■ Goal ■
Copy out the following material line for line, with no changes.
##### Source material #####
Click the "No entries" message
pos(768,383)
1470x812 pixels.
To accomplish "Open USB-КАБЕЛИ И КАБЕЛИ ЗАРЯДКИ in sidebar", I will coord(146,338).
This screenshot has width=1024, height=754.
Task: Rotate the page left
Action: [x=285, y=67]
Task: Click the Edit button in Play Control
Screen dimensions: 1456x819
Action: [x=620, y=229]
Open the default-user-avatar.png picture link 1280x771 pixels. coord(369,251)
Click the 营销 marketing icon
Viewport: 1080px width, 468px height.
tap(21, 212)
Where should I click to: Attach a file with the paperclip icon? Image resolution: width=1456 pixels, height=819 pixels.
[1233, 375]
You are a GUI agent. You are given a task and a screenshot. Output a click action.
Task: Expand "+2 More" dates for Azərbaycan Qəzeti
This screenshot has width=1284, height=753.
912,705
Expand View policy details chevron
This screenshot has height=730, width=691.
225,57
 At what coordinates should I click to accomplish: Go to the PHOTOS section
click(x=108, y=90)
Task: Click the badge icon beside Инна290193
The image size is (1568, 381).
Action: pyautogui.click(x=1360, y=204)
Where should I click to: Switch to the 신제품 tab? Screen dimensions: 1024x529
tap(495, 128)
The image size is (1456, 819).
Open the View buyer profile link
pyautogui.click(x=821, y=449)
#####
■ Response to this task ■
Click the "No entries" message
pos(768,383)
1470x812 pixels.
To accomplish "Open USB-КАБЕЛИ И КАБЕЛИ ЗАРЯДКИ in sidebar", I will coord(146,338).
This screenshot has width=1024, height=754.
Task: Rotate the page left
Action: [x=285, y=67]
Task: Click the Edit button in Play Control
Screen dimensions: 1456x819
Action: [x=620, y=229]
Open the default-user-avatar.png picture link 1280x771 pixels. coord(369,251)
Click the 营销 marketing icon
Viewport: 1080px width, 468px height.
tap(21, 212)
Where should I click to: Attach a file with the paperclip icon? Image resolution: width=1456 pixels, height=819 pixels.
[1233, 375]
You are a GUI agent. You are given a task and a screenshot. Output a click action.
Task: Expand "+2 More" dates for Azərbaycan Qəzeti
This screenshot has width=1284, height=753.
912,705
Expand View policy details chevron
This screenshot has height=730, width=691.
225,57
 At what coordinates should I click to accomplish: Go to the PHOTOS section
click(x=108, y=90)
Task: Click the badge icon beside Инна290193
The image size is (1568, 381).
Action: pyautogui.click(x=1360, y=204)
Where should I click to: Switch to the 신제품 tab? Screen dimensions: 1024x529
tap(495, 128)
The image size is (1456, 819).
Open the View buyer profile link
pyautogui.click(x=821, y=449)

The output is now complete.